The primal point

Arthur Green points out that in Kabbalah, wisdom (Hokhmah) is also primordial teaching (like Buddhist dharma) which is a ‘twin process’ with God’s creation of the world.

As the primal point of existence, Hokhmah is symbolized by the yod, the smallest of the letters, the first point from which all the other letters will be written. Here all of Torah, the text and the commentary added to it in every generation—indeed all of human wisdom—is contained within a single yod.

— Green (2004, 40)

Knowledge is a single point, but the ignorant have multiplied it.

— Islamic hadith (“tradition”) attributed to the Prophet Muhammad or the Imám Alí

‘The ignorant’ here includes you and me and all sentient beings subject to explicit knowledge, whose complexity conceals the implicit knowledge by representing it as multiplex. As Voltaire is said to have remarked in a different context, ‘the multitude of books is making us ignorant.’

Another hadith quotes the Imám Alí as saying that

All that is in the world is in the Qur’an, and all that is in the Qur’an is condensed in the first chapter of the Book, and all that is in the first chapter is in the basmala [first verse], and all that is in the basmala is in the bā’ [first letter, ب], and I am the point under the bā’.

(Lawson 2012, 102)

We might read this as a reference to the extreme compression of meaning found in turning signs. They seem to have a magical quality of turning meaning inside out, as it were, so that a single verse says it all: rather than serving as one of many particles in a vast System, it seems to be the point around which the System revolves – the I of the cyclone, in which Author and Reader are one with Scripture.
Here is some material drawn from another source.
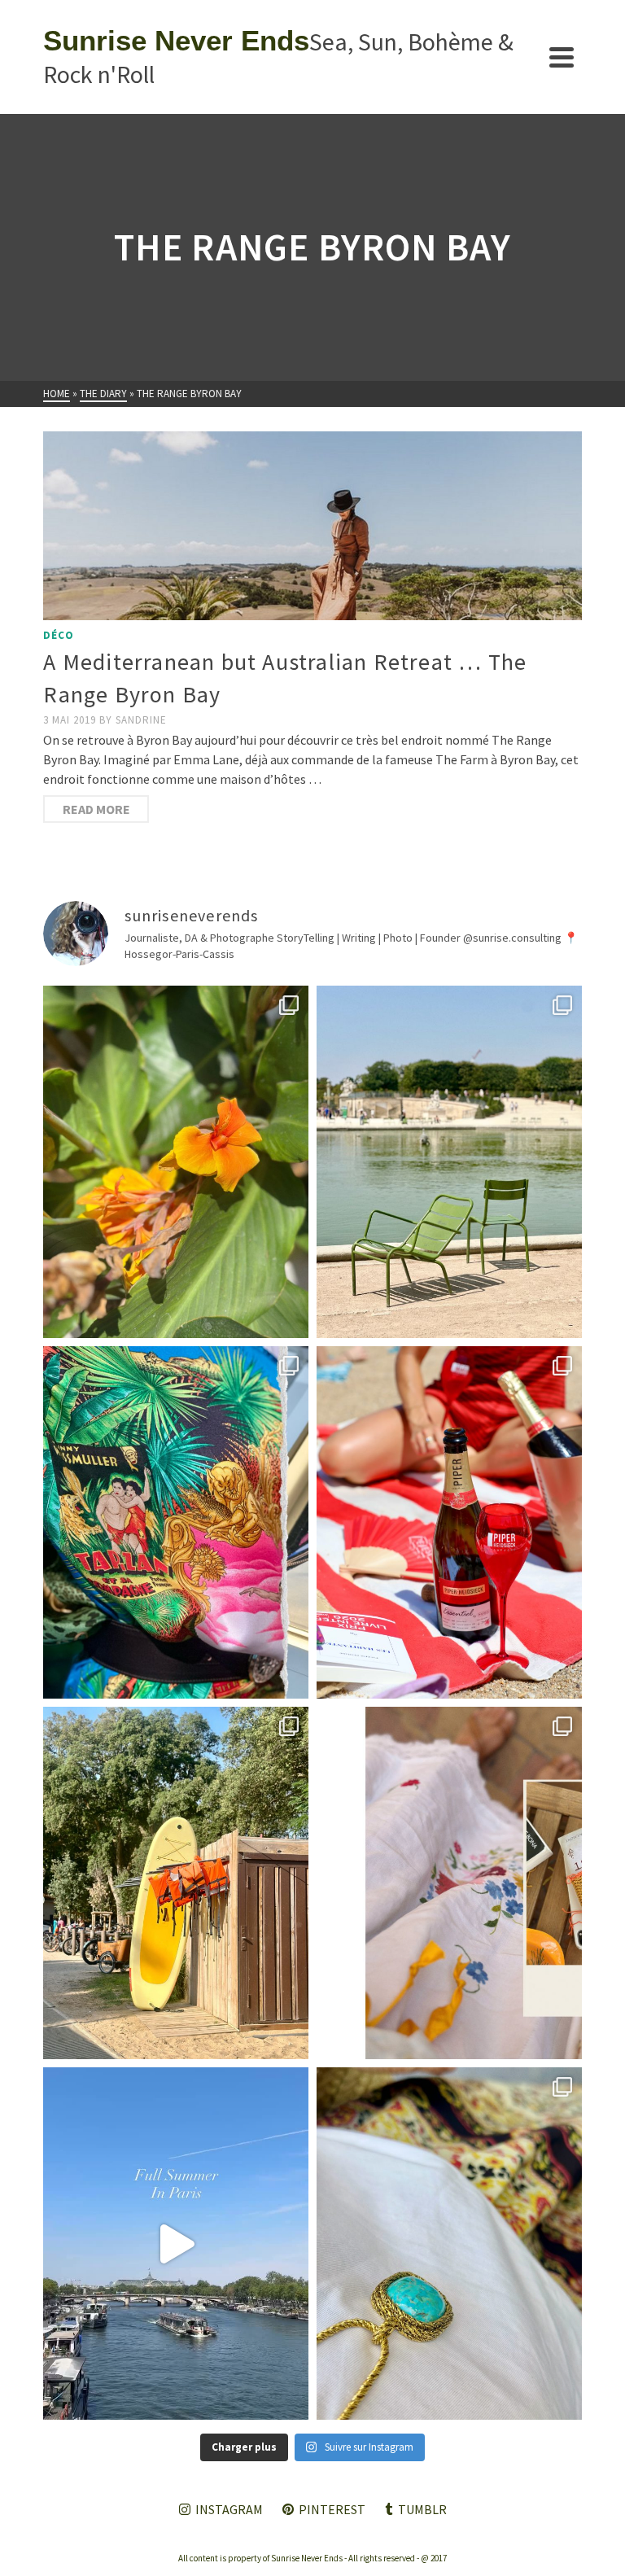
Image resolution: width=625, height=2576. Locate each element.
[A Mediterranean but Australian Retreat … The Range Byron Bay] (312, 525)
As Northrop Frye puts it (1982, 208-9), ‘Ideally, every sentence is the key to the whole Bible … every sentence is a kind of linguistic monad.’

The Zohar (1:21a) speaks of ‘primordial light prevailing on the first day’; in the Babylonian Talmud, Rabbi El’azar said that ‘With the light created by the blessed holy one on the first day, one could gaze from one end of the universe to the other’ (ZP I.159).